▶ [Exercise aim] Copy out the section of the material beginning with the line that contains "Given: Click the Pafta value F26-D-17-B-4" and ending with the line that contains "will pyautogui.click(x=65, y=55).", with both of those lines included, reproducing every line exactly as it appears.

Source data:
↓

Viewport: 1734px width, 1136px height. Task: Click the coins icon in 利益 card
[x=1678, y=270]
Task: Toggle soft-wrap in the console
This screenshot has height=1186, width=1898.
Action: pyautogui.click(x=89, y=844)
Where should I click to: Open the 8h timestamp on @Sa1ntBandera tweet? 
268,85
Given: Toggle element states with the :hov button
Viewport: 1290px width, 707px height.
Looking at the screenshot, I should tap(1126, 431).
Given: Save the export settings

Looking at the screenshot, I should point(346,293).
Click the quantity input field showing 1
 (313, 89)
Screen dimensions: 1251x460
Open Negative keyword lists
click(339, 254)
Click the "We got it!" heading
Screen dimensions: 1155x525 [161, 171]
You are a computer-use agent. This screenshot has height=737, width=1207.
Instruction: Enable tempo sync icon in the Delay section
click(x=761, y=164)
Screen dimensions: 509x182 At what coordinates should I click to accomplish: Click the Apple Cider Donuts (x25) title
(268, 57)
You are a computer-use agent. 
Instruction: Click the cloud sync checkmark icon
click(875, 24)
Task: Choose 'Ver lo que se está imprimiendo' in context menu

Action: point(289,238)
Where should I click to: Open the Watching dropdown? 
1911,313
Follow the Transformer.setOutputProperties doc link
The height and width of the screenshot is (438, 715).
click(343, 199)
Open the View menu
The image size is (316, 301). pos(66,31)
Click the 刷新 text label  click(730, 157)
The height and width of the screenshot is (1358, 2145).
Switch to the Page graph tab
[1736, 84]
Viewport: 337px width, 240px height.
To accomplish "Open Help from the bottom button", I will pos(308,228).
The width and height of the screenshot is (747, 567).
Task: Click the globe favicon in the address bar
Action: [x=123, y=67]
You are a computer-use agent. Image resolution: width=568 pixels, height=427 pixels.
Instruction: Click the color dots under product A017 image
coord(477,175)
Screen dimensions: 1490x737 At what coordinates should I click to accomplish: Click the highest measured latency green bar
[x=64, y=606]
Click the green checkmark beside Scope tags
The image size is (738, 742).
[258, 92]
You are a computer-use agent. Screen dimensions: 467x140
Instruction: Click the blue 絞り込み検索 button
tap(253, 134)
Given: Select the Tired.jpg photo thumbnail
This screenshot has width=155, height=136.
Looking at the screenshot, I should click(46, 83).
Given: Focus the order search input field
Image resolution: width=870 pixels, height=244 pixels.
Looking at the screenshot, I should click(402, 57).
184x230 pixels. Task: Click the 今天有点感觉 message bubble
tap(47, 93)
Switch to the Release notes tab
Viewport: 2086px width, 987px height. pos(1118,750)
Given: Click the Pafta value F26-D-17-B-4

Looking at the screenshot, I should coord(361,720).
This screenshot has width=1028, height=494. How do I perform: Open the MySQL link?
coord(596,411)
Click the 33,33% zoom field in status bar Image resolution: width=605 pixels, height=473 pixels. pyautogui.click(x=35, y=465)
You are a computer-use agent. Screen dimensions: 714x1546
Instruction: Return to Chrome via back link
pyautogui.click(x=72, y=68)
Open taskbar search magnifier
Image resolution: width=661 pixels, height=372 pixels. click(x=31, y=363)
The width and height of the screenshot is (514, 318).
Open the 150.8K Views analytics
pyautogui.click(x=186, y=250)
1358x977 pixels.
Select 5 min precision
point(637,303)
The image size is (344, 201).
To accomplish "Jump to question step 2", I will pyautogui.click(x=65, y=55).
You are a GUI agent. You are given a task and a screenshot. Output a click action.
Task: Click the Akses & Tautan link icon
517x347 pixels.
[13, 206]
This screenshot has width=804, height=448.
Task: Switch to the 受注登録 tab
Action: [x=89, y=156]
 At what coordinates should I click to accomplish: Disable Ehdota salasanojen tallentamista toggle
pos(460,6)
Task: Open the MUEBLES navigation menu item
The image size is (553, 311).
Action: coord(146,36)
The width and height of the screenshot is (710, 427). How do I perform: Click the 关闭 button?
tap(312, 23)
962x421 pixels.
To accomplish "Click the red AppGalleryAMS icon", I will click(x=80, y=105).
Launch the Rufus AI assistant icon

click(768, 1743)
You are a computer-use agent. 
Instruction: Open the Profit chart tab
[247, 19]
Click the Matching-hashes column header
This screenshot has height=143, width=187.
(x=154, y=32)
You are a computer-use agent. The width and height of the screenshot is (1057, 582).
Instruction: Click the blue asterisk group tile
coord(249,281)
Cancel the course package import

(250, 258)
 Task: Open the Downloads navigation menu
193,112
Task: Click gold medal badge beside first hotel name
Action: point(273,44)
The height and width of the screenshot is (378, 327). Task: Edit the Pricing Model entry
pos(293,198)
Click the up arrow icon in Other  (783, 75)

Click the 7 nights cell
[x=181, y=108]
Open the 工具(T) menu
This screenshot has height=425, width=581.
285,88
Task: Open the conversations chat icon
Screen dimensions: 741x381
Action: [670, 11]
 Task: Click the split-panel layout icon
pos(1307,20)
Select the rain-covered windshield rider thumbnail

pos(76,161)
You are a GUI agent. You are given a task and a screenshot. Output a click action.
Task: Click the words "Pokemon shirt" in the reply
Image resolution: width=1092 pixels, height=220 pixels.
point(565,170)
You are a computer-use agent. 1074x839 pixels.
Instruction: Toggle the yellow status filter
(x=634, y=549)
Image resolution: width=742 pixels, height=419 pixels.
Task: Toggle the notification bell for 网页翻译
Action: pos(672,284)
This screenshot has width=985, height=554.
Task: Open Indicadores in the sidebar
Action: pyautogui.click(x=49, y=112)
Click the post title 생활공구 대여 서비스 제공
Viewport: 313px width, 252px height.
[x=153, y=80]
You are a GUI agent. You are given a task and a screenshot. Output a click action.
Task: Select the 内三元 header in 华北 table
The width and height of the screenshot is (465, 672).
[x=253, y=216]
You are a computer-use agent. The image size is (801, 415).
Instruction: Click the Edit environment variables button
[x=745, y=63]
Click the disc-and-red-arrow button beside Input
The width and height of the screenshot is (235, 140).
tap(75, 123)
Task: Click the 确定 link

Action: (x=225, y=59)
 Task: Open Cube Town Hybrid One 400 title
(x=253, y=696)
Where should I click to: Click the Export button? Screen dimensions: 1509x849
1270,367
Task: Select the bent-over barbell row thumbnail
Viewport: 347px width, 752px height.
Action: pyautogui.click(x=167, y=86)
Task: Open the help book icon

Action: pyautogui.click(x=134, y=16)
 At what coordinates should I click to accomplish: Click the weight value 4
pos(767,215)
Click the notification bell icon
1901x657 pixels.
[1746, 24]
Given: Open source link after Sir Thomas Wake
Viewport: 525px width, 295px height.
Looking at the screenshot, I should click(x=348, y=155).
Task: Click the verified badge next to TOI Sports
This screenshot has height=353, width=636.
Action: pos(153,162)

↑

▶ [Solution below]
Given: Click the Pafta value F26-D-17-B-4

Looking at the screenshot, I should coord(361,720).
This screenshot has width=1028, height=494. How do I perform: Open the MySQL link?
coord(596,411)
Click the 33,33% zoom field in status bar Image resolution: width=605 pixels, height=473 pixels. pyautogui.click(x=35, y=465)
You are a computer-use agent. Screen dimensions: 714x1546
Instruction: Return to Chrome via back link
pyautogui.click(x=72, y=68)
Open taskbar search magnifier
Image resolution: width=661 pixels, height=372 pixels. click(x=31, y=363)
The width and height of the screenshot is (514, 318).
Open the 150.8K Views analytics
pyautogui.click(x=186, y=250)
1358x977 pixels.
Select 5 min precision
point(637,303)
The image size is (344, 201).
To accomplish "Jump to question step 2", I will pyautogui.click(x=65, y=55).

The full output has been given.